## Extracted entries:
^^^^
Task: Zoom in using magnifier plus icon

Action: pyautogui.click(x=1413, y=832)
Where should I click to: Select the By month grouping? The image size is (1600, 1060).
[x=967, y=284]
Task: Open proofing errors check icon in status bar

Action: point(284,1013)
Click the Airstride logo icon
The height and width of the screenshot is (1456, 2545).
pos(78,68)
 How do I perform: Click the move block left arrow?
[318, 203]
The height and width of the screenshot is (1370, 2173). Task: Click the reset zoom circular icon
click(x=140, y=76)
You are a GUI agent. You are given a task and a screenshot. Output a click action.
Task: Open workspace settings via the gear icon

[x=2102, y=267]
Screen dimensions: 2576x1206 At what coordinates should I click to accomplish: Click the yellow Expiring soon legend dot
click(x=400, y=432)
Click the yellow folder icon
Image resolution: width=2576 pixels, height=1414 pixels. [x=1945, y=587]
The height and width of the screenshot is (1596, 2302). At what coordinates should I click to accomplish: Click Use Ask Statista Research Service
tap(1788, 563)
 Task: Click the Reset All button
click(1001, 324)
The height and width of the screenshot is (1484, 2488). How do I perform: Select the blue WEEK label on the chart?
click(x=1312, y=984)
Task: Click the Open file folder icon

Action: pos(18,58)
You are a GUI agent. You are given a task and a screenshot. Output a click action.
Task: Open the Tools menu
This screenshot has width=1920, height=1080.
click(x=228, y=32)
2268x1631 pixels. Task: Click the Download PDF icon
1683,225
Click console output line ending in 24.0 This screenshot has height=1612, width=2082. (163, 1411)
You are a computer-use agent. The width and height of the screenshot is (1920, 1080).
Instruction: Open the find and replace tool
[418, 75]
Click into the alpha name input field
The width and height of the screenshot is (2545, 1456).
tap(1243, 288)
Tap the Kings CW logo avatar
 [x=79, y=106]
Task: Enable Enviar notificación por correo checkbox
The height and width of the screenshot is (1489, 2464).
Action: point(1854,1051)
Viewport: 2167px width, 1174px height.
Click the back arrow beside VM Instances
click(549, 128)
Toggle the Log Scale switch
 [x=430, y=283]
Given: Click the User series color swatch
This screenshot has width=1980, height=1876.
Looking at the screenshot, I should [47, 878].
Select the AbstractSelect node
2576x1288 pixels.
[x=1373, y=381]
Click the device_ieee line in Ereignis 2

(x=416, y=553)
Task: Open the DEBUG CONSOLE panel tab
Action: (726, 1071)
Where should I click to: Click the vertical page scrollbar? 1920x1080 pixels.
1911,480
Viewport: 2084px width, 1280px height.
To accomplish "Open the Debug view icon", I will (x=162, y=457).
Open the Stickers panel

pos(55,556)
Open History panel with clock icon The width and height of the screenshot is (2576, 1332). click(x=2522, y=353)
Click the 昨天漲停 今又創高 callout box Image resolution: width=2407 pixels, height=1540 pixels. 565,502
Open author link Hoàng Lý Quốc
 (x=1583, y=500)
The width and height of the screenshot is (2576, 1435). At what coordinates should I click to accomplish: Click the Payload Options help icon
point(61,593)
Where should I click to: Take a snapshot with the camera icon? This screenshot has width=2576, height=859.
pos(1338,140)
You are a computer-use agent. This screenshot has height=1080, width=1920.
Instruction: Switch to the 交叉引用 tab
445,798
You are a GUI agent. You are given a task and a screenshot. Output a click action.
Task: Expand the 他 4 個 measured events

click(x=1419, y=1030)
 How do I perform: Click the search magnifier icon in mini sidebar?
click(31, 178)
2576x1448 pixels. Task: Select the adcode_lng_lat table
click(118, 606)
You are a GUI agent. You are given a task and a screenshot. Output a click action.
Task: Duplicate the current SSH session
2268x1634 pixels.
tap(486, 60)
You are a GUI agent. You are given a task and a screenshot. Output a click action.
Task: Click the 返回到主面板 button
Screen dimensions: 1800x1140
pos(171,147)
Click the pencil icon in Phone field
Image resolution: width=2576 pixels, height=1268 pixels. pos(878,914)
^^^^
## Brief:
Output exactly the lines between the one containing "Click the back arrow beside VM Instances" and the final line above, both inclusive.

## Your response:
Click the back arrow beside VM Instances
click(549, 128)
Toggle the Log Scale switch
 [x=430, y=283]
Given: Click the User series color swatch
This screenshot has width=1980, height=1876.
Looking at the screenshot, I should [47, 878].
Select the AbstractSelect node
2576x1288 pixels.
[x=1373, y=381]
Click the device_ieee line in Ereignis 2

(x=416, y=553)
Task: Open the DEBUG CONSOLE panel tab
Action: (726, 1071)
Where should I click to: Click the vertical page scrollbar? 1920x1080 pixels.
1911,480
Viewport: 2084px width, 1280px height.
To accomplish "Open the Debug view icon", I will (x=162, y=457).
Open the Stickers panel

pos(55,556)
Open History panel with clock icon The width and height of the screenshot is (2576, 1332). click(x=2522, y=353)
Click the 昨天漲停 今又創高 callout box Image resolution: width=2407 pixels, height=1540 pixels. 565,502
Open author link Hoàng Lý Quốc
 (x=1583, y=500)
The width and height of the screenshot is (2576, 1435). At what coordinates should I click to accomplish: Click the Payload Options help icon
point(61,593)
Where should I click to: Take a snapshot with the camera icon? This screenshot has width=2576, height=859.
pos(1338,140)
You are a computer-use agent. This screenshot has height=1080, width=1920.
Instruction: Switch to the 交叉引用 tab
445,798
You are a GUI agent. You are given a task and a screenshot. Output a click action.
Task: Expand the 他 4 個 measured events

click(x=1419, y=1030)
 How do I perform: Click the search magnifier icon in mini sidebar?
click(31, 178)
2576x1448 pixels. Task: Select the adcode_lng_lat table
click(118, 606)
You are a GUI agent. You are given a task and a screenshot. Output a click action.
Task: Duplicate the current SSH session
2268x1634 pixels.
tap(486, 60)
You are a GUI agent. You are given a task and a screenshot. Output a click action.
Task: Click the 返回到主面板 button
Screen dimensions: 1800x1140
pos(171,147)
Click the pencil icon in Phone field
Image resolution: width=2576 pixels, height=1268 pixels. pos(878,914)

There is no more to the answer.